Sunday, July 15, 2007
Film Nerd: "The New World"
One of the best things about blogging is writing on topics you want to write about, when you want to write about them.
For example, this take on Terrence Malick’s “The New World” is pure pleasure, because the film is so lovely and because the scribe loves Terrence Malick’s films.
If you don’t know (and it’s okay if you don’t) Malick has done two classics, “Badlands” and “Days of Heaven.” His 1999 epic, “The Thin Red Line” is just as artful and riveting as the prior two, but it seemed to pass without much-ado.
Since the earlier “classics” were made before his time, the highway scribe is not sure there was much-ado about them, either. There was little-ado about “The New World” despite its obviously sizeable budget and the marquis name of Colin whatever his name is...the Irish guy.
That’s what’s so great about Malick: He somehow gets big money to do films only a few people will care about; the few, the proud...the poets!

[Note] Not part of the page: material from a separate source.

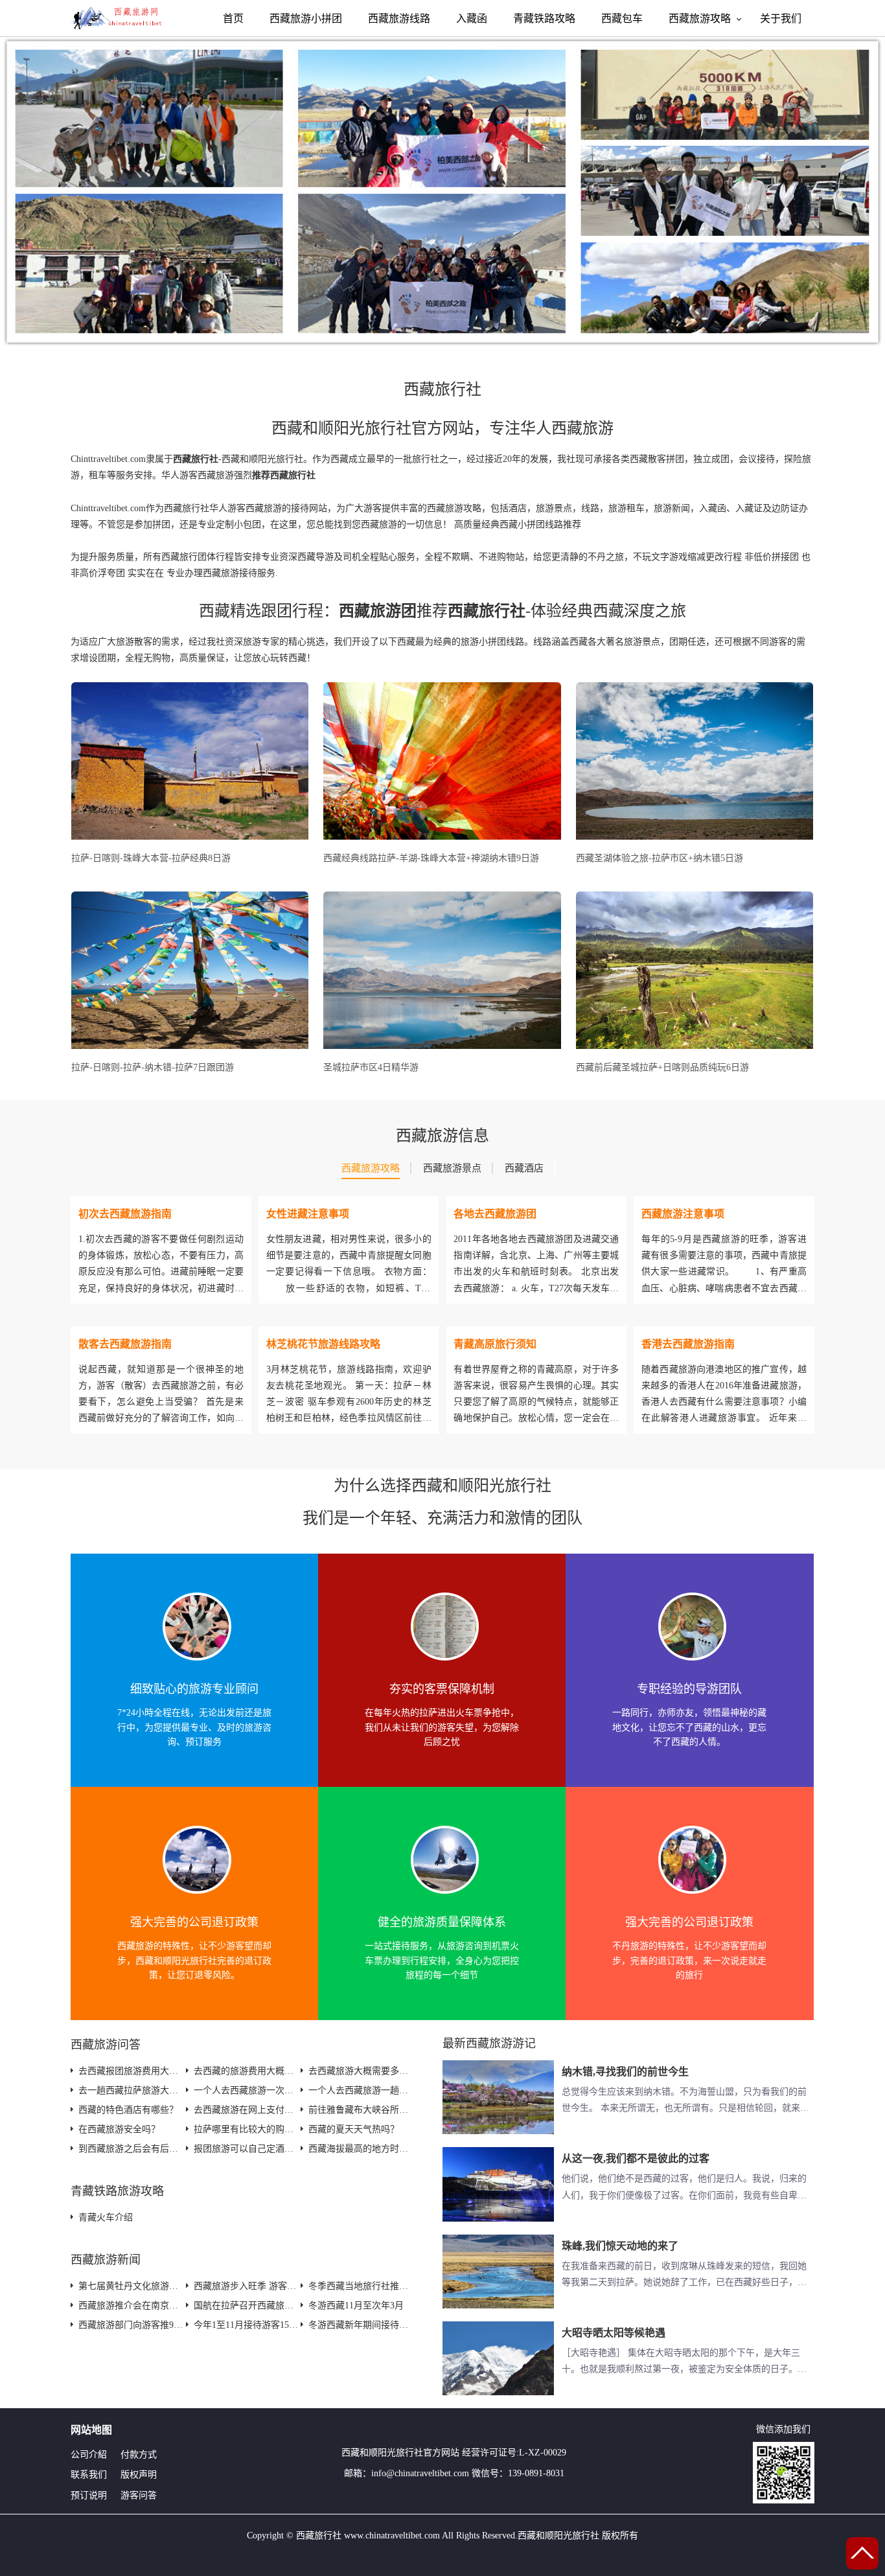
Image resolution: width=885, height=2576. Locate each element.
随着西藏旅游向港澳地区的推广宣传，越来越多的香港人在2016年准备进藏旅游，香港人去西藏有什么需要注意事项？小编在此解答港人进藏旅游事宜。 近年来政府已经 (724, 1402)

Yes, there is more than a little that is self-conscious and pretentious about Malick’s films. They scream to be considered great “art.”
And they deliver.
Just so you know, here in Los Angeles/Hollywood, “Days of Heaven” is very popular amongst working thespians of all ages and classes and, as such, held up for special derision by agents and other elements of the film-merchant class.
And that’s because Malick is a pain in their ass with his four lousy films in thirty years and the prickly insinuation to romantics that such topics and treatment are appropriate to the business of shows, or show business.

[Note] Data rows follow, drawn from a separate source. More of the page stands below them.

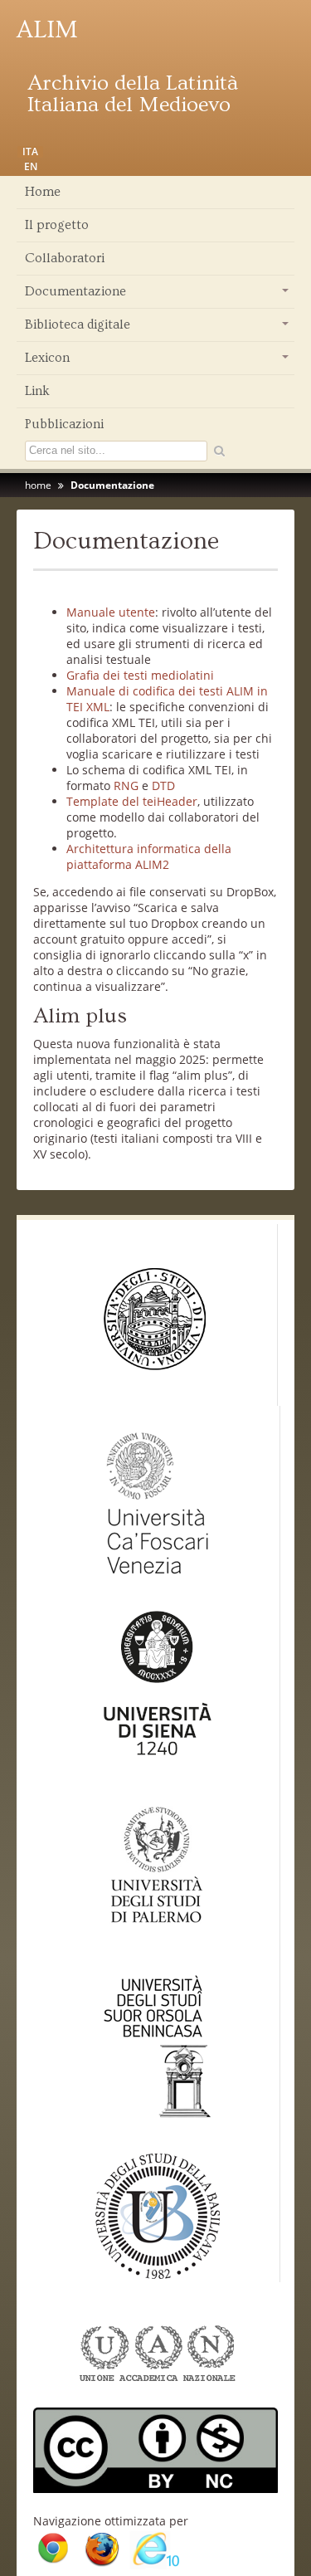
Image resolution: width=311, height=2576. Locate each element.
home (38, 485)
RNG (126, 785)
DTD (163, 785)
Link (37, 390)
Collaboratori (64, 258)
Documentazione (158, 295)
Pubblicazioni (64, 424)
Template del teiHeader (131, 801)
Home (43, 191)
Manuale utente (110, 612)
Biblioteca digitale (158, 328)
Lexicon (158, 361)
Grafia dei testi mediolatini (140, 675)
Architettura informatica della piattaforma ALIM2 (148, 856)
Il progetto (57, 224)
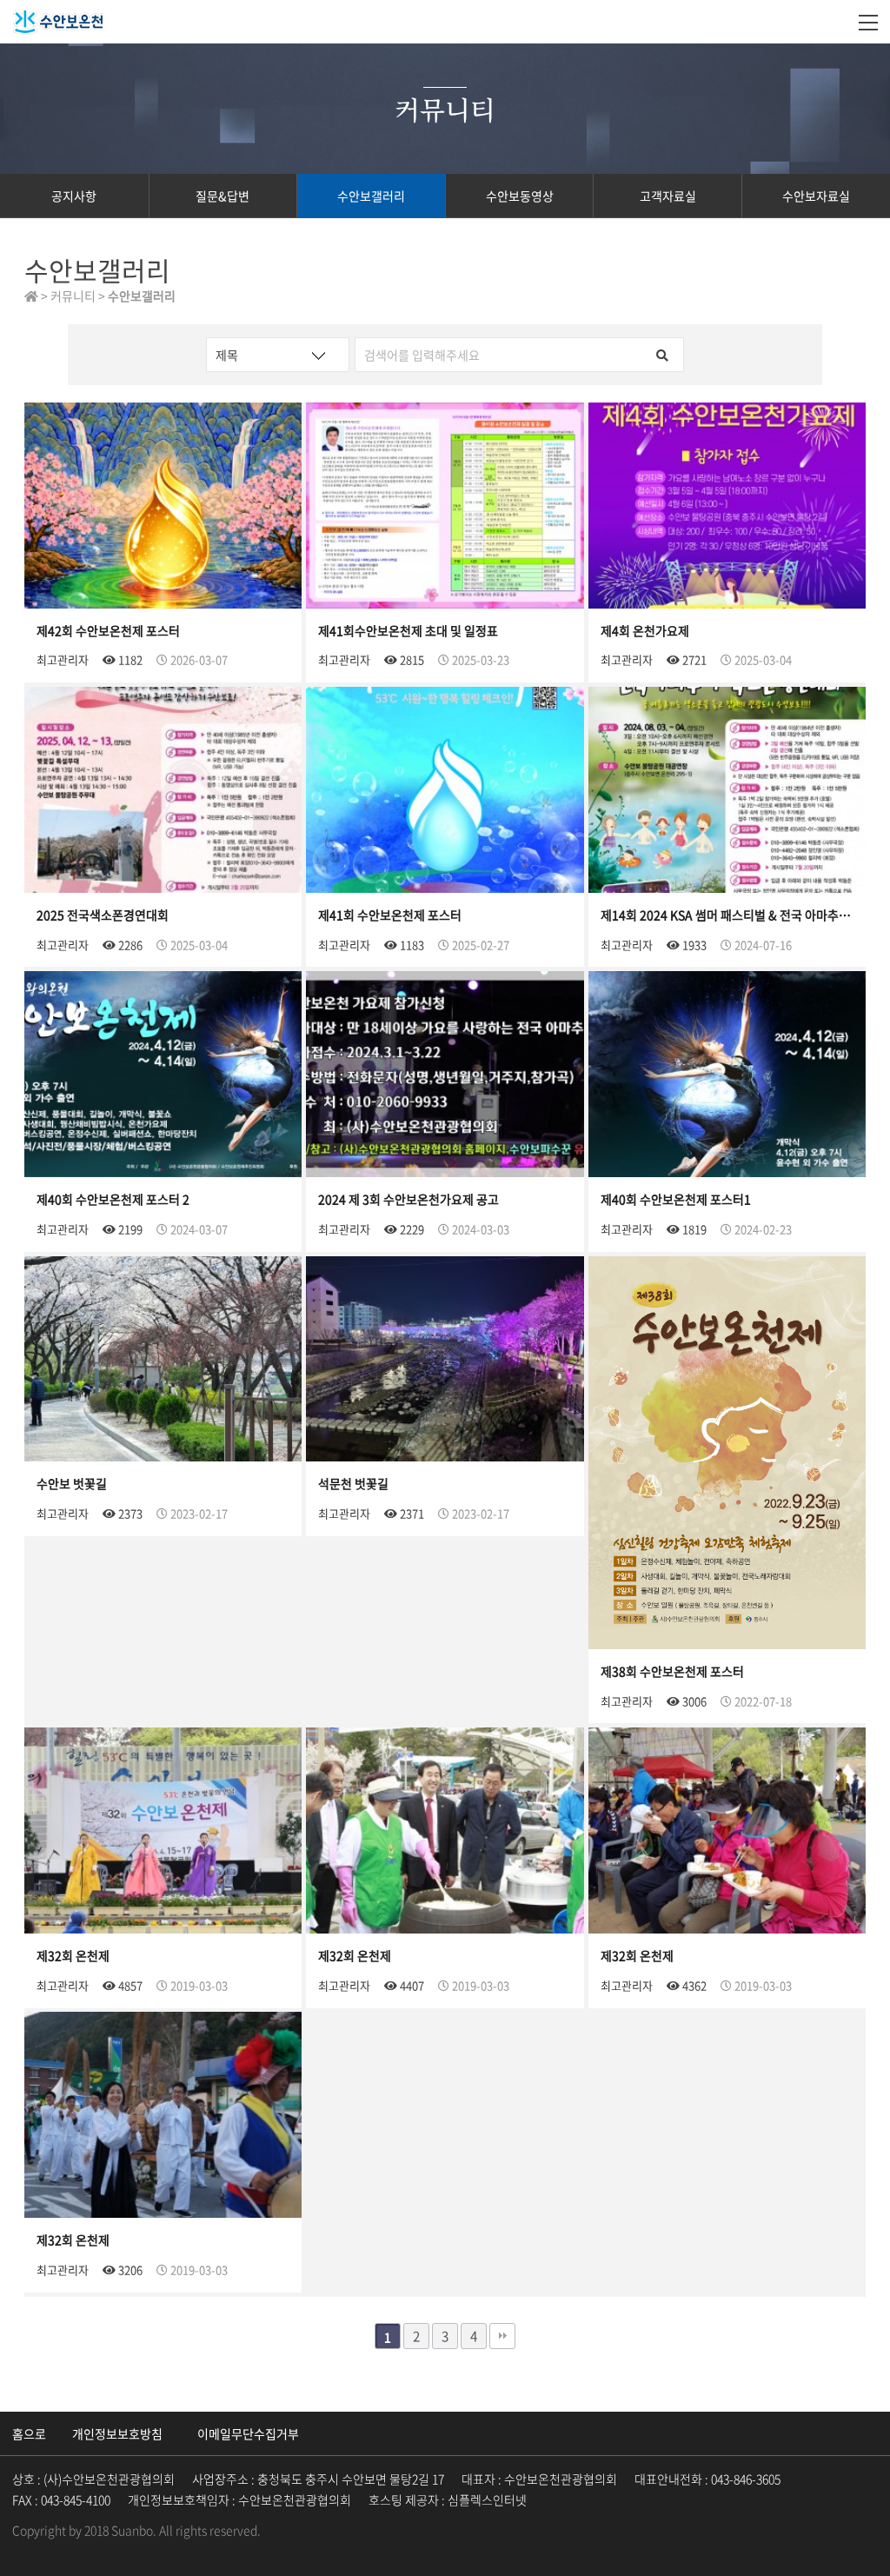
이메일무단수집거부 (248, 2433)
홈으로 (29, 2433)
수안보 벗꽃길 (72, 1483)
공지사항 (73, 195)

In his “Canadian Railroad Trilogy” Gordon Lightfoot sings about a time in the new world, “When the green dark forest was too silent to be real.”
highwayscribery hoped “The New World” would somehow capture that time and sense of things, because if Malick couldn’t, nobody else would.
In “The New World,” the director mostly succeeds and that’s because in most of his films nature is not an object of subjugation by the characters traipsing all over it, but an equal protagonist.
Nature lurked in “Days of Heaven” where tiny creatures crawled in holes beneath the feet of the flawed characters, and others took to the sky and destroyed an entire prairie world inhabited by Malick the screenwriter’s losers.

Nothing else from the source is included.